Uganda’s rural households follow diverse livelihood strategies, which differ across the regions and with their degree of food availability. Households with greater food availability tend to diversify their on-farm and off-farm activities in order to spread the risk. Those households with surplus food availability have more income from on-farm and off-farm activities as compared to households with insufficient food availability. In areas with good market access and infrastructure, cash crops can be an important strategy contributing to household food availability, while in areas with poor infrastructure and less favourable agroecological conditions, off-farm income, probably of low quality, plays a more important role. Most staple crops are more important for the households with insufficient food availability, while East African highland banana was identified to be one of the key crops for income generation in western and central Uganda and most important for households with surplus food availability.

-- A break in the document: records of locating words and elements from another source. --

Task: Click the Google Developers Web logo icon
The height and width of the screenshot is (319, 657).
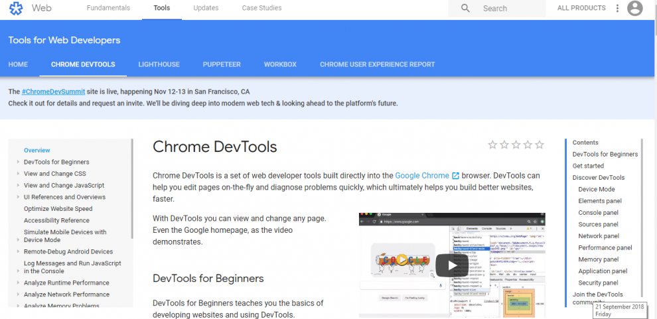Action: [16, 9]
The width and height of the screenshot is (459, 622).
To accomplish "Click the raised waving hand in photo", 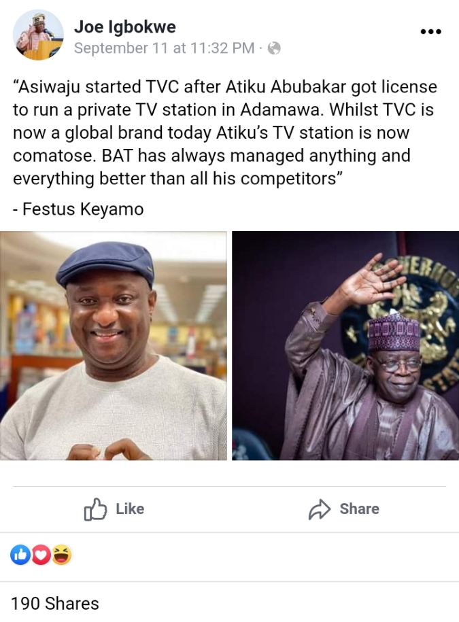I will 371,280.
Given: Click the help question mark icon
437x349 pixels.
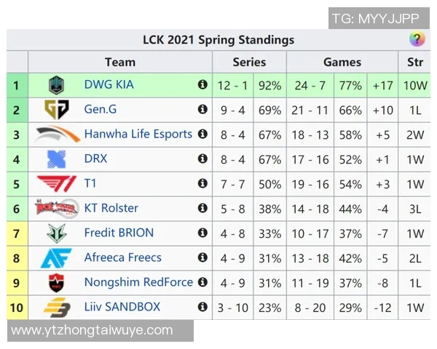Looking at the screenshot, I should [x=416, y=40].
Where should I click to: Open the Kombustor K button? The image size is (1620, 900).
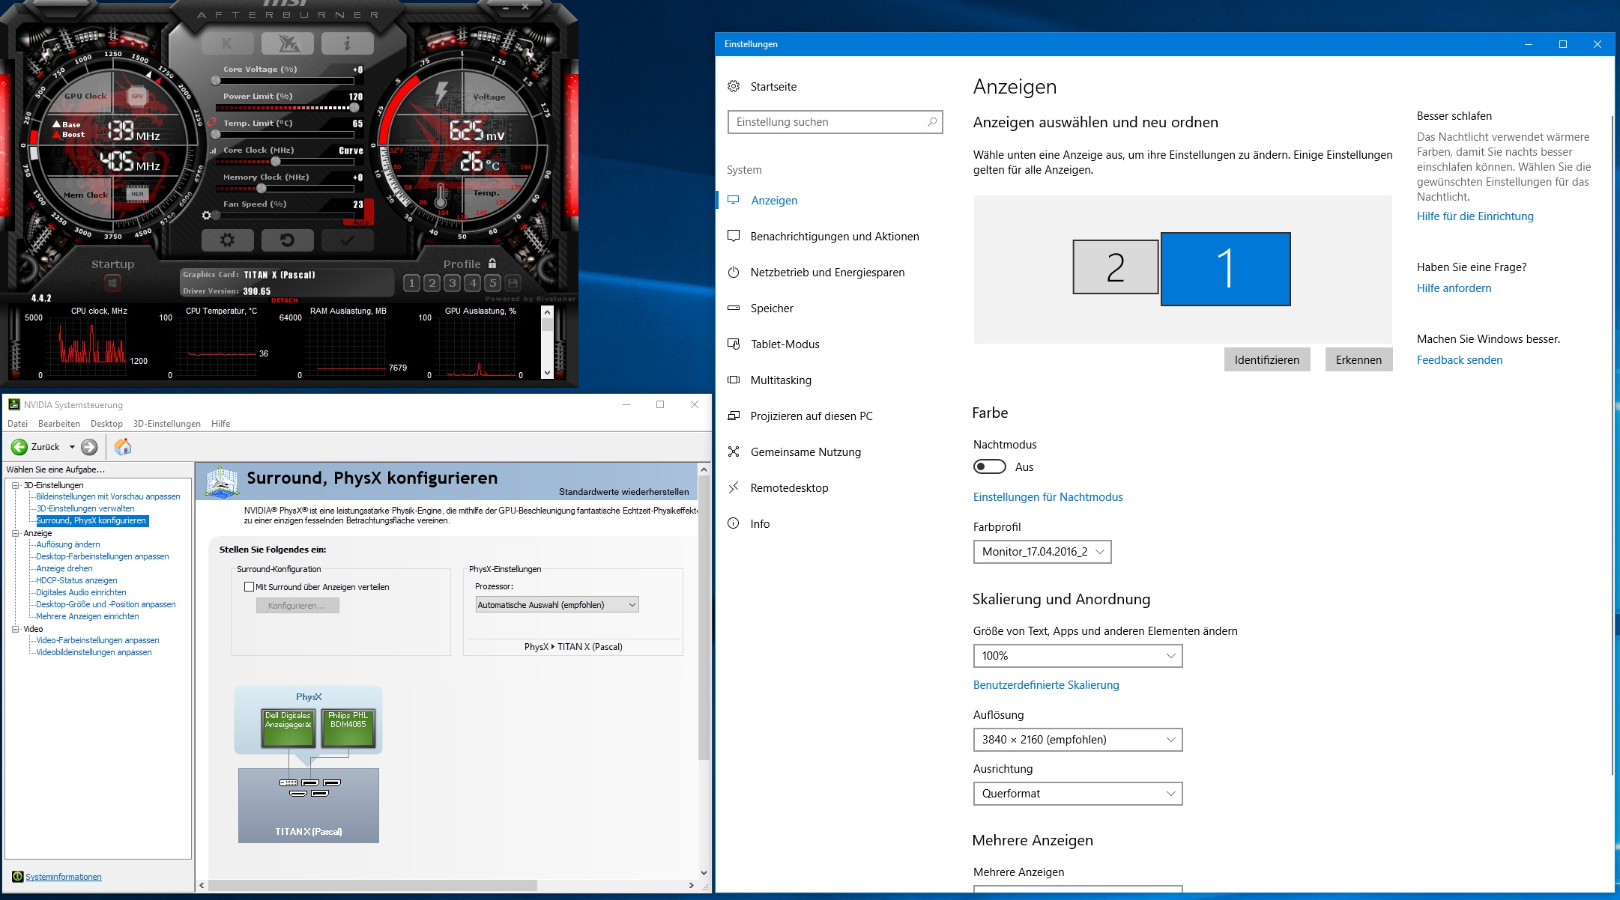[227, 43]
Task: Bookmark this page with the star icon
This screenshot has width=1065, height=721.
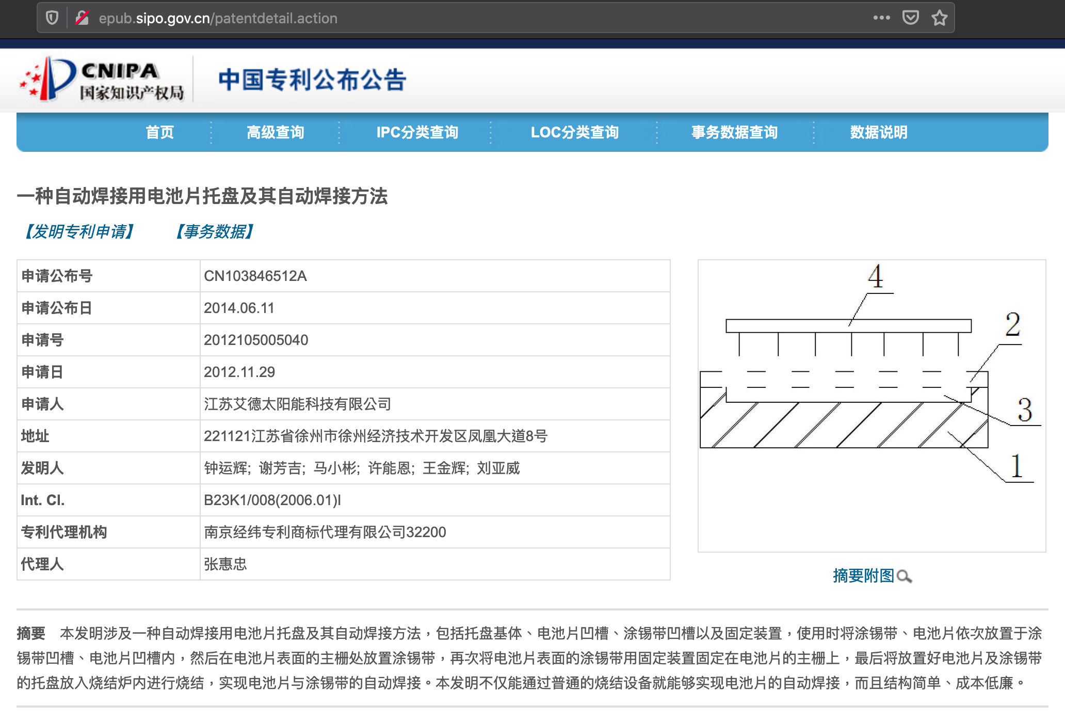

The diversity of livelihood strategies must be considered when targeting interventions. Holistic livelihood interventions, including access to off-farm activities, are needed to improve household food availability in Uganda’s north. Instead of focusing on food self-sufficiency, households with low food availability already diversify towards income-generating activities. Interventions need to facilitate these diversification strategies by improving access to food and cash crop markets and to off-farm activities. Current programmes often focus on promoting maize as a cash crop for food security, but our results show that maize is important for households with insufficient food availability, but not as a cash crop for the households with a food surplus. In contrast, we show East African highland banana to be both an important food and cash crop. However, this crop has so far received scant attention in investment programmes.

Our analytical framework provides a basis to account for diverse household strategies in decision-making on interventions. The food availability analysis quantifies where and which activities are important for which group of farmers and can help to identify suitable interventions for rural households. We identify differences in livelihood strategies across a food availability gradient and across the country. Both dimensions are necessary for targeting interventions.